One of those multi-generational patients is Kathie Fenn of League City, whose daughter Katie was delivered by Taylor. Katie, in turn, relied on Taylor to deliver her children. In total, Taylor delivered two of Fenn’s four children and three of her grandchildren.
“Peggy is the most positive, sweetest person I know,” says Fenn. “She has such a gentle spirit and excellent bedside manner, and even in the most challenging times, she has this amazing attitude. I am going to miss her.”
Fenn remembers running into Taylor from time to time at school events or while shopping, and she was always impressed with her down-to-earth manner.“She is more like a friend than a physician,” Fenn says.
Out of this world care
One of Taylor’s most unusual deliveries took place in 2004, when her patient Renita Fincke – wife of NASA astronaut Michael Fincke – was due with the couple’s second child.

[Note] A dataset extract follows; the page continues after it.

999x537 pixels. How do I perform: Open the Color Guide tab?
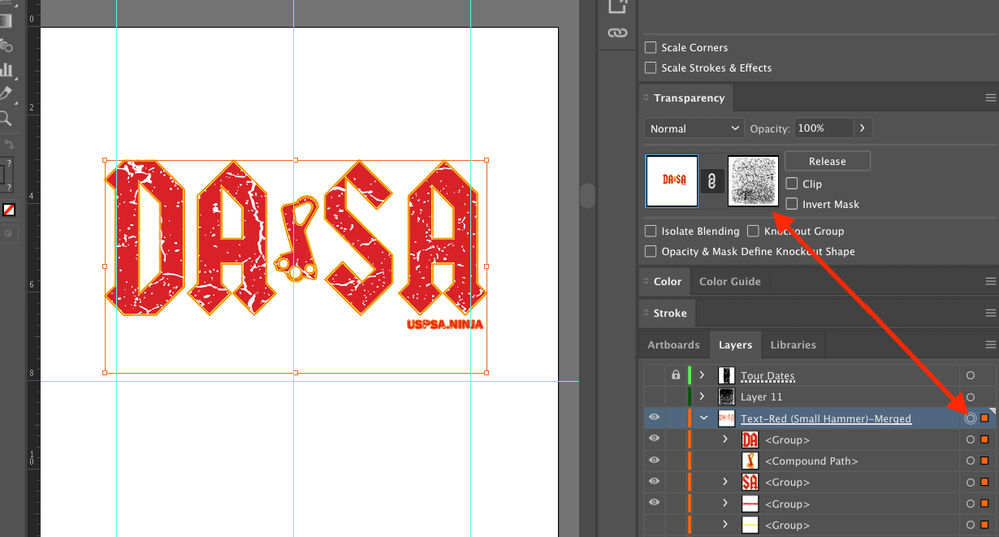729,282

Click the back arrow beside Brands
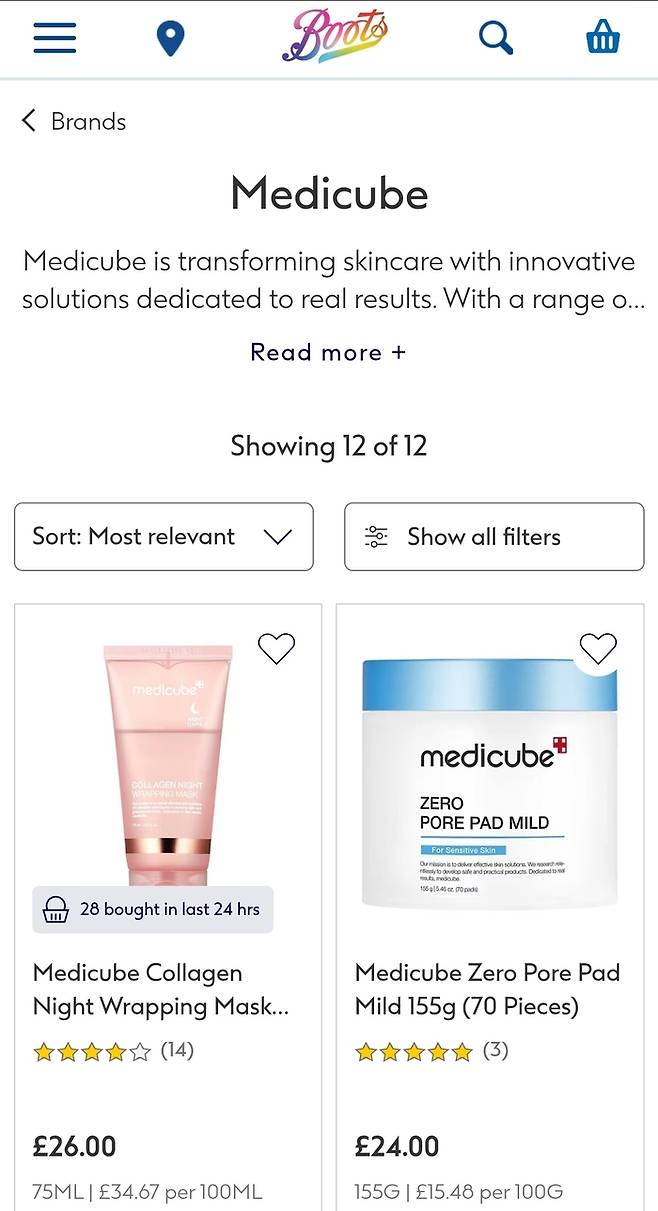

Renita’s due date was in June, just a few months before Michael’s first space flight, scheduled for October. But a change in NASA’s plans meant that Michael’s mission commenced in April – leaving Renita alone for her delivery.
“We all knew Dr. Taylor would take great care of me, but NASA wanted to make sure I had all the support I needed, so they put together a team they called ‘Operation Summer Stork,’” recalls Renita.
With Michael orbiting the Earth – in the midst of a 187-day mission on the International Space Station – Renita went into labor before her planned inducement day and the team, led by Taylor, sprung into action.
With Michael connected via phone, Renita and a friend described the scene as baby Tarali was born, making history in the process – Michael was the first NASA astronaut to celebrate the birth of a child while in space. He later got to see his daughter for the first time on videoconference call.
“Dr. Taylor was so fantastic throughout the whole process,” says Renita. “She was with me every step of the way. She is so caring and confident; I always felt she could handle anything. I wish her all the best in her retirement.”
Spending time with family
Now that she is retired, Taylor wants to spend more time with her family, and visit her five grandchildren in Colorado and North Carolina as often as possible.
Looking back, she is thankful for her colleagues, Dr. Patricia Choy and Dr. Shree Visaria, who have been in practice with her for many years and who are taking over for many of her patients at Houston Methodist Obstetrics & Gynecology Associates in Nassau Bay.
And she is especially appreciative of her husband Ed, who shouldered so much of the family’s responsibilities during her late nights and long shifts at the hospital. “His support was instrumental,” she says.
And yes, she’s sad to leave it all behind. But she is grateful for the confidence her patients placed in her.
“My patients trusted me with their lives, and with their babies’ lives,” she says. “I have so many good memories.”